La Rupture Prématurée des Membranes (RPM) avant terme : Expectative ou déclenchement ?
Sophie LOIZEAU - Nice
La RPM complique encore 3% des grossesses et concerne jusqu’à 40% des naissances prématurées. Malgré les mesures d’antibioprophylaxie recommandées par les sociétés savantes, l’infection materno-fœtale demeure la principale complication des RPM. Le pronostic de ces enfants est alors dominé par la morbidité liée à la prématurité, à laquelle se surajoute le risque infectieux. Actuellement, aucune publication prouve que déclencher l’accouchement avant 32 Semaines d’Aménorrhée (SA) diminue la morbidité néonatale.

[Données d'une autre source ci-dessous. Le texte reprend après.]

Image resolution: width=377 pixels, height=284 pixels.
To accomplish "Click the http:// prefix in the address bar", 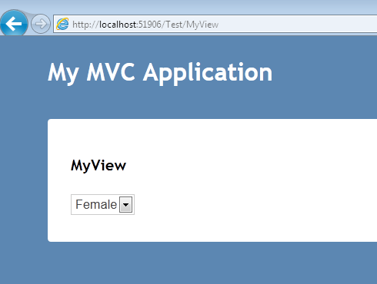I will pos(85,25).
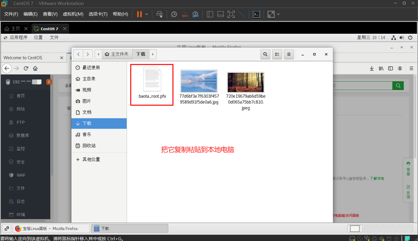Toggle the file manager list/grid view button
This screenshot has width=418, height=241.
click(277, 54)
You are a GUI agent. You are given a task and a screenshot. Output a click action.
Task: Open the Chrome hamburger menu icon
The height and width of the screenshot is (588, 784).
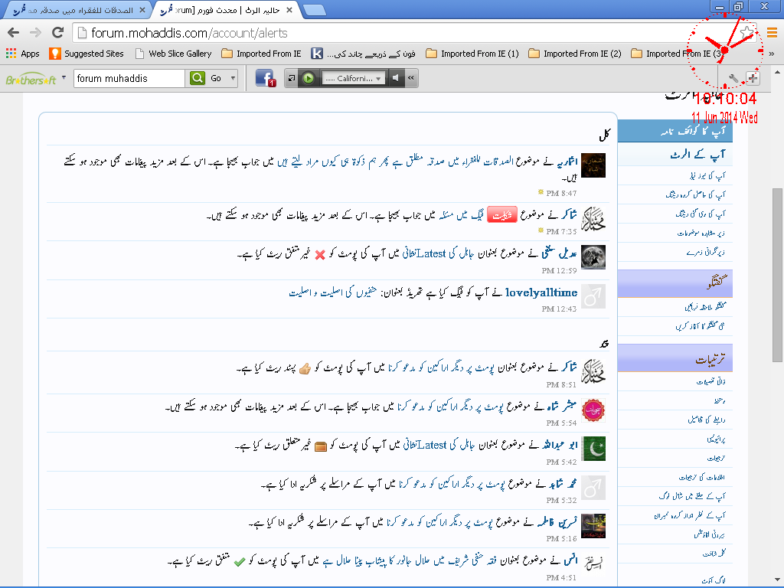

En revanche, les interrogations persistent quant à la prise en charge après 32 SA. En effet, si le risque lié à la prématurité diminue après 32 SA, le risque de détresse respiratoire n’en demeure pas moins négligeable, prenant le pas pour certains auteurs sur le risque infectieux. La RPM fait ainsi, au sein des équipes obstétrico-pédiatriques, l’objet de discussion sur la prise en charge : aucun consensus n’est actuellement validé et les recommandations actuelles françaises pour la clinique laissent la porte ouvertes sur 2 attitudes possibles : l’expectative ou l’attitude interventionniste.